When to Use Each Mode
Manual Mode:
- 1-2 simple MCP servers
- Every operation needs review
- Compliance requires approval trails
Agent Mode:
- Mix of safe and dangerous tools
- Want speed for reads, control for writes
- Building interactive assistants
Code Mode:
- 3+ MCP servers connected
- Complex multi-step workflows
- Token costs or latency matter
- Tools need to coordinate with each other
You can mix modes—enable Code Mode for heavy servers (web search, documents) while keeping small utilities as direct tools.
Connection Types in Practice
STDIO: Local tools like filesystem operations. Gateway spawns subprocesses and communicates via stdin/stdout:
{
"name": "filesystem",
"connection_type": "stdio",
"stdio_config": {
"command": "npx",
"args": ["-y", "@anthropic/mcp-filesystem"]
}
}
HTTP: Remote APIs and microservices. Standard HTTP requests:
{
"name": "web_search",
"connection_type": "http",
"connection_string": "https://mcp-server.example.com/mcp"
}
SSE: Real-time data streams. Server-Sent Events for persistent connections:
{
"name": "live_data",
"connection_type": "sse",
"connection_string": "https://stream.example.com/sse"
}
The gateway monitors all connections with health checks every 10 seconds. Disconnected clients can be reconnected via API without restarting.
Token Economics Example
Real scenario: E-commerce assistant with 10 MCP servers, 150 tools total.
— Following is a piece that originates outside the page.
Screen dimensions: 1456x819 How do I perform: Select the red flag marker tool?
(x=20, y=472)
Task: Find products, check inventory, compare prices, estimate shipping, create quote.
Classic MCP:
- 8-10 LLM turns
- 2,400 tokens in tool definitions per turn
- 4,000-5,000 avg request tokens
- $3.20-4.00 total cost
- 18-25 seconds latency
Code Mode:
- 3-4 LLM turns
- 100-300 tokens in tool definitions per turn
- 1,500-2,000 avg request tokens
- $1.20-1.80 total cost
- 8-12 seconds latency
The difference comes from keeping tool definitions out of context until needed, and executing all coordination logic in one sandbox call instead of multiple LLM round-trips.
Implementation
Bifrost provides this as open-source infrastructure. You can run it as a gateway (single binary), embed it via Go SDK, or deploy in Kubernetes.
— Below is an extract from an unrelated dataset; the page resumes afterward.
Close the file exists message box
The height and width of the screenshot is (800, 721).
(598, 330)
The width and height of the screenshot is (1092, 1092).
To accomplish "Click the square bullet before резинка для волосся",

The gateway sits between your app and LLM providers, routing both chat requests and MCP tool execution through one interface.
For production agents, this architecture gives you control over what tools can do, visibility into what they’re doing, and performance that scales with complexity instead of degrading.
Try it: https://github.com/maximhq/bifrost
The MCP gateway implementation handles connection management, security validation, and execution modes as infrastructure concerns so you can focus on building agents that work.